US Stamps

Born Oct. 28: Jonas Salk

Apr 27, 2021, 12 PM
A 63¢ stamp honoring polio vaccine developer Jonas Salk was issued March 8, 2006.

By Michael Baadke

The first stamp to pay tribute to Dr. Jonas Salk and others who sought to end the scourge of polio was issued Jan. 15, 1957, when Salk was 42 years old.

Salk was born Oct. 28, 1914, in New York, N.Y.

The 3¢ red lilac commemorative (Scott 1087) was inscribed “Honoring those who helped fight polio.” Salk was a leader of that fight, and the U.S. Post Office Department said the stamp symbolized the achievement “by the American people and the medical and scientific professions in bringing forth an effective vaccine to prevent paralytic polio.”

Salk earned his medical degree at the New York University School of Medicine in 1939, and worked at Mount Sinai Hospital in New York City and the University of Michigan before heading up the virus research laboratory at the University of Pittsburgh School of Medicine.

It was there that Salk developed his polio vaccine. According to the Salk Institute for Biological Studies, Salk used formaldehyde to kill the polio virus, which was kept intact in the vaccine to trigger the necessary immune response.

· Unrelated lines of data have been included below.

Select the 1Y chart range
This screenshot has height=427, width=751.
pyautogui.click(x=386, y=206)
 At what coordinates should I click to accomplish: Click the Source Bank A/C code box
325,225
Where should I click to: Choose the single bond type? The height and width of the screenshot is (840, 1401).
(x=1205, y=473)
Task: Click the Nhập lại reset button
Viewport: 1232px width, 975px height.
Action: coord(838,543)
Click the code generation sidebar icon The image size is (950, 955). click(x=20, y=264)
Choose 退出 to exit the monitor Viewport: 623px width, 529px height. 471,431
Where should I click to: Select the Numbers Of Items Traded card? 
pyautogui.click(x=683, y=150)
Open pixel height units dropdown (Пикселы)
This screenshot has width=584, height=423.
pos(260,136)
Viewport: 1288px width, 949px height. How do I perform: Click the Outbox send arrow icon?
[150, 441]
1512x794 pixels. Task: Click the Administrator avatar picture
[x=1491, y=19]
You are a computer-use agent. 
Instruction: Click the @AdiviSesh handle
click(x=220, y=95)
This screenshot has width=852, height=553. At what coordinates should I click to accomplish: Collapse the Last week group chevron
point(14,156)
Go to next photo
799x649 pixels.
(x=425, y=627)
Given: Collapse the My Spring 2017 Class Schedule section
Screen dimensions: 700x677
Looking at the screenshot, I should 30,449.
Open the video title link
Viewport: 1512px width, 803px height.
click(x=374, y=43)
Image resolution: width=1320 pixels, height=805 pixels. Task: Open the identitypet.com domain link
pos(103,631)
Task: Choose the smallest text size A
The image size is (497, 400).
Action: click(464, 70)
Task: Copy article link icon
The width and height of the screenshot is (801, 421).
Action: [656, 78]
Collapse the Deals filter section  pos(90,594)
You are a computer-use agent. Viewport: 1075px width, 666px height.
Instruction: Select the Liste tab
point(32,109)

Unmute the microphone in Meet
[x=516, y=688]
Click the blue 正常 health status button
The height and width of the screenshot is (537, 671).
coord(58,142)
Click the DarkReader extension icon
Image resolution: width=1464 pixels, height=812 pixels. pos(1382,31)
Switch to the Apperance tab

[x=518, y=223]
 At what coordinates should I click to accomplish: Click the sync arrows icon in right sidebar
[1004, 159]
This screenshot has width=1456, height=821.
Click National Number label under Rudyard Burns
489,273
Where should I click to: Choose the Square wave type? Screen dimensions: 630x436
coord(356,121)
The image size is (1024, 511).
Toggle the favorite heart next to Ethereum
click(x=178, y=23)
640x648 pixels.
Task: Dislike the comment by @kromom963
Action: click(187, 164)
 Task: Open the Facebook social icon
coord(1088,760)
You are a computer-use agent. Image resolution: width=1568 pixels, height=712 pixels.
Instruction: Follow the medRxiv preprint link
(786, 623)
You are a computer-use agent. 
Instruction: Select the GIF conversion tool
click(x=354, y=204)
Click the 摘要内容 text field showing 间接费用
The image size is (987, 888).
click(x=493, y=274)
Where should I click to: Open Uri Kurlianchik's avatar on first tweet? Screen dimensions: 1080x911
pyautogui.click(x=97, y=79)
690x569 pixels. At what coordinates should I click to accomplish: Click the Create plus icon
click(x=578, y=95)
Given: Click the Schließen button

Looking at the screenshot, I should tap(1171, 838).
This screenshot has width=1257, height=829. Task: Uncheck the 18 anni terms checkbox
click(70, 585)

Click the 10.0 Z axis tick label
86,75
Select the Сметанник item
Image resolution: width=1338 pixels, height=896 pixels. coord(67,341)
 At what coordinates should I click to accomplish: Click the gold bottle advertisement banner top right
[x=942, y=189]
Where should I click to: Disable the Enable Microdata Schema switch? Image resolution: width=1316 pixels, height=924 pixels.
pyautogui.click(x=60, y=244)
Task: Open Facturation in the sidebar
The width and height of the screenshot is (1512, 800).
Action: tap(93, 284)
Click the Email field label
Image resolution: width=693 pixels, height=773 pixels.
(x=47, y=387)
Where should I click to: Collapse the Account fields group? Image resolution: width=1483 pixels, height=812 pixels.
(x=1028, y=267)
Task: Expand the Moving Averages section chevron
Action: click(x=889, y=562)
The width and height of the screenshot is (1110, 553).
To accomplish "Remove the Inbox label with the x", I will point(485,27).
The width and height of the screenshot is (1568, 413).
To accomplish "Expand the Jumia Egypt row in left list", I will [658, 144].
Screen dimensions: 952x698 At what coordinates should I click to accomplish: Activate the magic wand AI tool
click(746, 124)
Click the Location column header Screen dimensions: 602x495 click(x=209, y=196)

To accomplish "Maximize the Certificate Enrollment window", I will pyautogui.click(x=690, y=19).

The successful injected vaccine was introduced in 1955. An oral vaccine with a weakened live virus was developed by Albert Sabin within a few years, and the administration of the two greatly reduced the number of polio victims in the United States and worldwide almost immediately.

Salk died in 1995. A 33¢ stamp captioned “Polio Vaccine Developed” was issued in 1999 as part of the Celebrate the Century series (Scott 3187a). An inscription on the back of the stamp acknowledged the work of Jonas Salk to stem the polio epidemic.

A 63¢ stamp honoring Salk was issued March 8, 2006, in the Distinguished Americans series (Scott 3428).